与えられた指示 A:
シルビア中古車の記事によると、S14の最終型は何年のものですか。
与えられた指示 B:
次の(i)〜(iii)がシルビア中古車の記事と合っているかをそれぞれ「はい」か「いいえ」で答え、根拠となる記事の語句をそのまま引用してください。
(i) シルビアS14は4ドアセダンである。
(ii) 改造された車両が多い。
(iii) 車両全体は少し離れて見るとよい。
与えられた指示 C:
シルビア中古車の記事を引き継ぎ、最後の文に続けて書き進めてください。

━━━━━ 元の文章 ━━━━━

中古車購入チェックポイント
更新日:2018.11.07 / 掲載日:2009.03.18

日産 シルビア 中古車購入チェックポイント

  • 日産 シルビア 中古車購入チェックポイント

    日産 シルビア

  • 日産 シルビア

■全体のチェックポイント

シルビア S14は、スペシャリティカーを基本にしながら、FR(後輪駆動)にこだわったスポーツ性能でクルマ好きが注目していた2ドアクーペだ。中古車は、98年の最終型からでもすでに5年を経過しているので車体の疲労に注意。小さな凹みの板金修理や部分的な補修など、車体表面の塗装状態も念入りに観察しよう。エンジンやサスペンションといった走行機能系も、走行距離と点検整備や消耗部品交換などの記録を参考にしながらチェック。また、サーキット(スポーツ走行)仕様とかドリフト(後輪を滑らせて走る)仕様などに改造された車両も多い。改造の有無と合わせて車体各部をチェックしよう。

  • 1.全体の雰囲気を見る

    日産 シルビア (正面)

  • 1.全体の雰囲気を見る

    少し離れて車両全体を見てみよう。車体表面の色艶をはじめ、車体が歪んだり傾いたりしていないかチェックしよう。ナンバープレートは曲がっていないか? 左右のヘッドライトの色は同じか? バンパーは車体とずれていないか? 車体の切れ目の隙間(チリ)は真っ直ぐか? 一部だけくすんでいたり、艶が違って見えたら、その部分を修理したことも考えられる。

━━━━━ 与えられた行 ━━━━━

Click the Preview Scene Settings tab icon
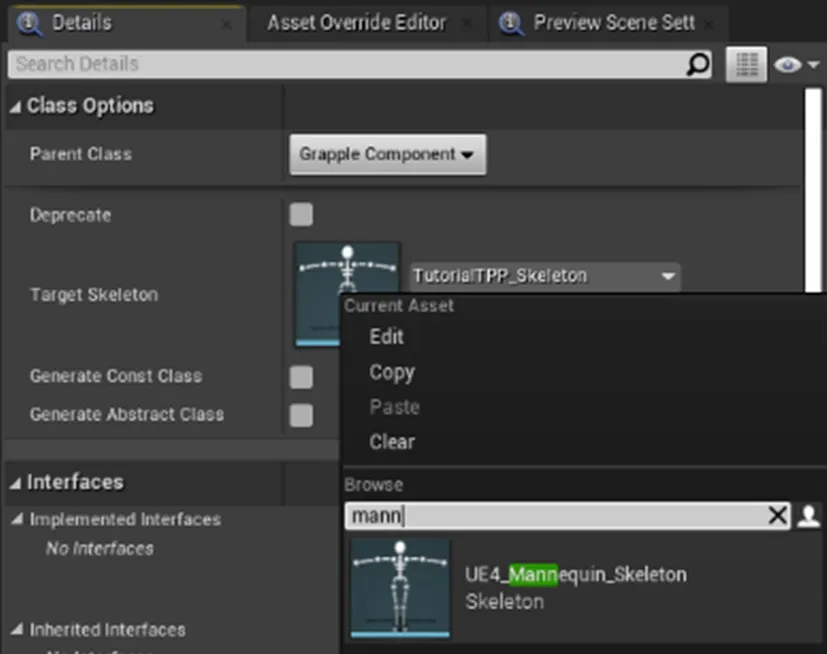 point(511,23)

━━━━━
━━━━━ 与えられた行 ━━━━━

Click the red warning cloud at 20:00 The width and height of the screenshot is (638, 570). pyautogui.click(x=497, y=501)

━━━━━

最終回答 A:
98年です。

最終回答 B:
(i) いいえ。「2ドアクーペだ」
(ii) はい。「改造された車両も多い」
(iii) はい。「少し離れて車両全体を見てみよう」

最終回答 C:
  • 2.エンジンルーム内の様子をチェック

    日産 シルビア (エンジンルーム)

  • 2.エンジンルーム内の様子をチェック

    中古車ショップの店頭に並んでいる車両のエンジンルーム内は、クリーニングされている場合と現状のままの場合がある。一見きれいに見えても、細部を観察してみよう。まず、ゴムホースやベルトの劣化など、消耗部品を点検。オイルのにじみや汚れにも注意。周囲と比べて新しく見える部品は、交換している。整備手帳の記録を参考にすると、トラブルが発生した箇所や修理などの経緯がわかるはずだ。また、参考車両にはきのこ型エアクリーナーやストラットタワーバー(車体を強化して走行を安定させる改造部品)などが装着されている程度だが、エンジン本体にまで及ぶような過度の改造は一般整備工場では扱えないこともあるので、改造箇所も探って把握しておこう。

  • 3.側面のダメージを推測する

    日産 シルビア (ドア ヒンジ)

  • 3.側面のダメージを推測する

    車体側面のドア部分に大きな損傷を受けると、ドア自体を交換してしまうことも多い。交換の際は、ドアを支えている金具(ヒンジ)のネジを脱着するので、ネジの状態をチェックしよう。左右のドアを見比べて、片方だけネジの頭に傷が付いていれば、工具を使ったと考えられる。ただし、ドアの立て付けを調整するためにネジを回すこともあるので、ネジを脱着したように見えても、必ずしもドアを交換しているとはいえない。

  • 4.前部をぶつけるとダメージ跡が残る

    日産 シルビア (ラジエターサポート)

  • 4.前部をぶつけるとダメージ跡が残る

    ボンネットを開けて、フロントグリルの後ろにあるラジエターサポート(エンジンルームの一番前で左右に渡してある部品)を見てみよう。これは、前部をぶつけると簡単にダメージを受けるので、修正あるいは交換することが多い。左右のフェンダーとの接合部も、不自然なところはないか点検しよう。

  • 5.フェンダーの状態を読む

    日産 シルビア (フェンダー)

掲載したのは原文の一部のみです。